Numpy - Arrays - Loading a text file data using NumPy's loadtxt() function - Step 2

NIRAV_RAJ · October 9, 2020, 4:53pm

i did not understand.

Hide Playground

14 / 32

Numpy - Arrays - Loading a text file data using NumPy’s loadtxt() function - Step 2

Now we will continue to load the dataset that we cloned in the previous step.

INSTRUCTIONS

Please follow the below steps:

(1) Import the required libraries

import numpy as np
import os

(2) Load using pandas

Now we will use pandas to load data from a large csv file (California housing dataset) and create a small csv file (of housing data) by extracting only few rows of data from this large housing.csv file.

We are creating a smaller csv file of data, just for our convenience, to make it easy for us to load it using loadtxt() function.

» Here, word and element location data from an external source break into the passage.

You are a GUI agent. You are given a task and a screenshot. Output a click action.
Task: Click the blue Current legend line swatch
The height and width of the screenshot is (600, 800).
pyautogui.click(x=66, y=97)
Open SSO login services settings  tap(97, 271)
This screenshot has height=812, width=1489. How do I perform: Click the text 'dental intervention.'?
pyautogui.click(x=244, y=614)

Don’t worry if you don’t know pandas yet, just copy and use the below pandas code as it is.

import pandas as pd
# defining housing.csv file path
HOUSING_PATH = '../ml/machine_learning/datasets/housing/'
# reading the large housing.csv file using pandas
housing_raw = pd.read_csv(os.path.join(HOUSING_PATH, "housing.csv"))
# extracting only a few rows (5 rows) of data from the pandas dataframe 'my_df'
my_df = housing_raw.iloc[ : 5]
# creating a new small csv file - 'housing_short.csv' - containing the above extracted 5 rows of data
my_df.to_csv('housing_short.csv', index=False)

Load using Numpy

Now, let us load the csv file - housing_short.csv - using NumPy’s loadtxt() function

please define a variable called FILE and assign to it the string value housing_short.csv .

FILE = '<<your code comes here>>'

(4) Create Function

Please define a function called load_housing_data() , as shown below, which takes filename (FILE) as input and loads this file using NumPy’s loadtxt() function. Just copy the below code as it is.

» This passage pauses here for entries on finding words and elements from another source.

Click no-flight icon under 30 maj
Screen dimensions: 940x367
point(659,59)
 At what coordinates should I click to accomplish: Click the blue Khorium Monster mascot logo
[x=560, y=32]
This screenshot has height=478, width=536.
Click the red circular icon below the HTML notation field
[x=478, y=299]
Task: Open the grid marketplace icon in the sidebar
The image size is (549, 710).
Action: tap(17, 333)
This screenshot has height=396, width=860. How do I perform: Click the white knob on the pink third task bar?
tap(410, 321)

def load_housing_data(file = FILE ):
    return np.loadtxt(file, dtype={'names': ('longitude','latitude','housing_median_age','total_rooms','total_bedrooms','population','households','median_income','median_house_value','ocean_proximity'),'formats': ('f8', 'f8', 'f8', 'f8', 'f8', 'f8', 'f8', 'f8', 'f8', '|S15')}, delimiter=',', skiprows=1, unpack=True)

loadtxt() function parameters

first parameter - file. It is the name of the file from which the data is to be loaded.

second parameter - data type dtype of columns of the loaded csv file housing_short.csv . It is a Python dictionary with key as names of the columns, and values as the data types of these respective columns e.g. f8, |S15, etc.

‘f8’ means 64-bit floating-point number

‘|S15’ -means a string of length of 15 characters

third parameter - delimiter. It is the character by which values in a row of our csv file are separated. For example, in our case values of a row of our csv file - housing_short.csv - are separated by ‘,’ (comma)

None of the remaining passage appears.